Countries around have got distinct currencies that citizens use for local daily transactions. However, when it comes to the international transactions or trade, one needs exchange the local currency with the corresponding international currency to facilitate transactions. The currency exchange rates show how much one unit of a given currency can be exchanged for another international currency. In the financial market, it is evident that different currencies have got different values. But the question that best explains why currencies have different value is the question of “how currency exchange rates are determined in markets.” Three main types of exchange rate regimes best explain how currency exchange rates are determined in markets. These are flexible rates; fixed-rate, unified currency; and, pegged exchange rates. The above three types of exchange rate regimes are what is referred to as the determinants of the exchange rate.
The flexible rates are brought about by the forces of demand and supply. Here the level of demand in relation to supply of a given currency will determine the value of that particular currency in relation to another one. For instance, if Europeans increase their demand for U.S. dollars, then the supply-demand relationship results in an increase in price of the U.S. dollar relative to the Euro. In this case the value of the U.S. dollar increases in relation to the Euro as illustrated in the figure below.

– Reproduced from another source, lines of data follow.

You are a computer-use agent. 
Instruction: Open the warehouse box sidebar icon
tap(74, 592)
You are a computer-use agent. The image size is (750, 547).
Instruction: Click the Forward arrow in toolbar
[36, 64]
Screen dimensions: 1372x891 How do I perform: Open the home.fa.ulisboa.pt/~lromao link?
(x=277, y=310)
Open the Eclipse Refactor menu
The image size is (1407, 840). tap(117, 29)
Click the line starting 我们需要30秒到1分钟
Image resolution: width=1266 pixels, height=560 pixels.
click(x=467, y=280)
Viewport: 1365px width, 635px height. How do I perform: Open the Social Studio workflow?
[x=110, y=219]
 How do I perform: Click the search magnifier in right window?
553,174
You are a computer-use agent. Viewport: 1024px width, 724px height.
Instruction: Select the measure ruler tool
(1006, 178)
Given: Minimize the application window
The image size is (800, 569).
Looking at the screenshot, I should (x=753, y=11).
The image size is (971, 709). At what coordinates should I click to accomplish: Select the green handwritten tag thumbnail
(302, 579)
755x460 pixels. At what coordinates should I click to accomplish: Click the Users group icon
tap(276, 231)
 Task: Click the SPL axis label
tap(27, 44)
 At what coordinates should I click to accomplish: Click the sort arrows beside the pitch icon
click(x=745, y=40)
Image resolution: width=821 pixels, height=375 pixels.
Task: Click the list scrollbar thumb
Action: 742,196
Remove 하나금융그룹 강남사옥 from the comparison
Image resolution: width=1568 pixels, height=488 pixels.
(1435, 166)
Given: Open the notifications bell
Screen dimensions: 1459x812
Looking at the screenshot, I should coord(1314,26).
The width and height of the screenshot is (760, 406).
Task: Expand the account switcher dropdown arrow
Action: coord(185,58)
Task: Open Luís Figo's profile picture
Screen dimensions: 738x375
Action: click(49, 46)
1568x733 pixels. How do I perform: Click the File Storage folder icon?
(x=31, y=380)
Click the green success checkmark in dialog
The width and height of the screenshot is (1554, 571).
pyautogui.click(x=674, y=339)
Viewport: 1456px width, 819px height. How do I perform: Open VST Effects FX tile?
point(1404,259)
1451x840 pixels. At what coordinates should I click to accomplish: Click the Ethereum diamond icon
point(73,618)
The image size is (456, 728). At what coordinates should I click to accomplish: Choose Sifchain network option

In a fixed rate regime, certain currencies are linked to a common currency at a fixed rate. An example of a fixed rate regime is the ones that involve the 18 European countries under the European monetary union where all the member countries use a unified euro currency. The same fixed rate regime is used by the U.S., Hong Kong, El Salvador, Ecuador and Panama where they are unified by a common U.S. dollar. The countries that agree to link their currencies to a unified currency accept the monetary policy of the unifying currency. For instance, all the 18 countries using the euro accept the monetary policy of the European Central Bank while those such as Hong Kong and Panama accept and use the monetary policy of the U.S. Federal Reserve. In a pegged exchange rate regime, countries involved chose to using monetary & fiscal policy to preserve the exchange-rate value of the domestic currency in relation to foreign currencies.
Balance of Trade and Exchange Rate
Balance of trade is the difference brought about by a nation’s export and imports with the transactions recorded in a balance of payment account. A balance of payment account records a country’s exports in credit items whereas the imports are recorded in debit items. The balance of trade has an effect on currency exchange rates through its effect on the demand and supply for foreign exchange. Sometimes the balance of trade coincides with its exchange rate with another country. For instance, when a country’s trade account does not net to zero, when imports exceeds exports then there is relatively more supply for that country’s currency. For instance, if South Africa imports more from the U.S. than it exports, there will be an increase in the supply of the South African currency in exchange rate market resulting in the depreciation of the rand in relation to the dollar.